**Action item**
Extract precisely the lines that run from the line containing "1112x483 pixels. How" to the end of the records below, with both ends included and pictures omitted.

**Saved entries**
● ● ● ●

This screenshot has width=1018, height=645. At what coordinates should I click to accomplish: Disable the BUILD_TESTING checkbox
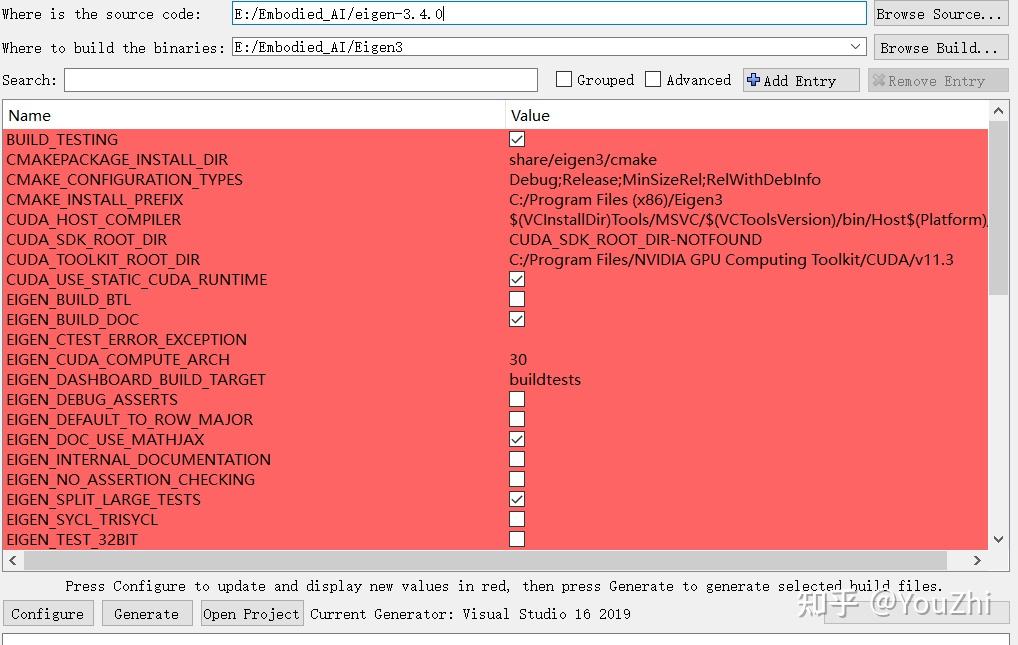pyautogui.click(x=517, y=139)
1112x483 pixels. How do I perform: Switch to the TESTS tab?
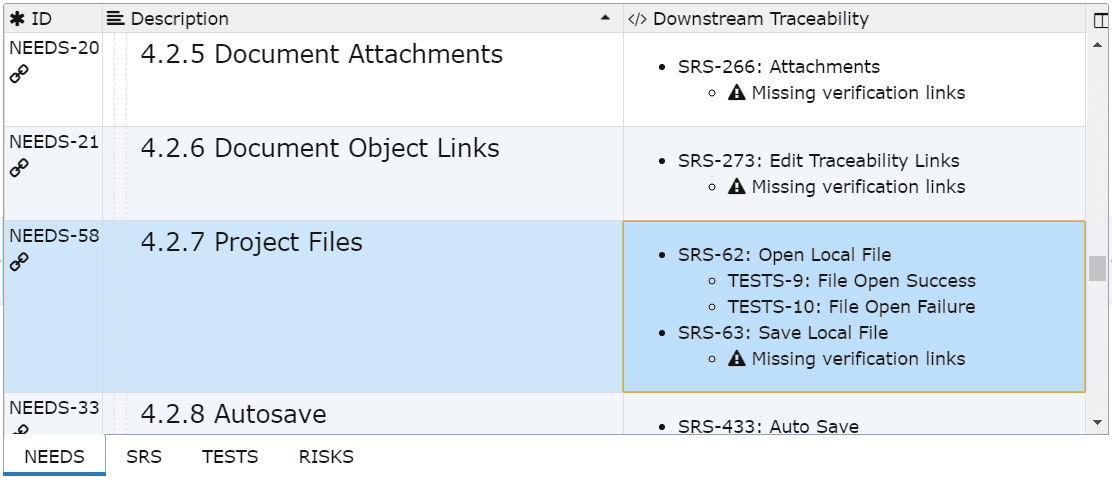tap(230, 457)
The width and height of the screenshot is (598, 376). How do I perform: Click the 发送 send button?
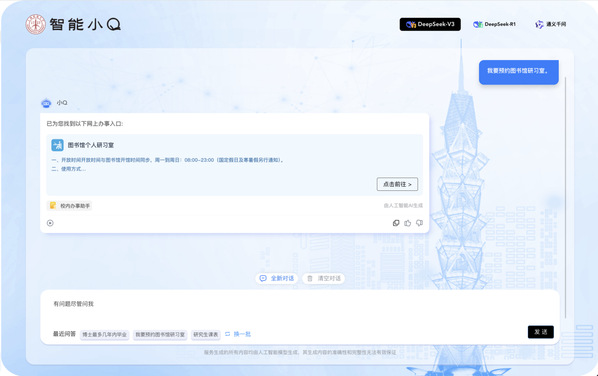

● ● ● ●

**Expected answer**
1112x483 pixels. How do I perform: Switch to the TESTS tab?
tap(230, 457)
The width and height of the screenshot is (598, 376). How do I perform: Click the 发送 send button?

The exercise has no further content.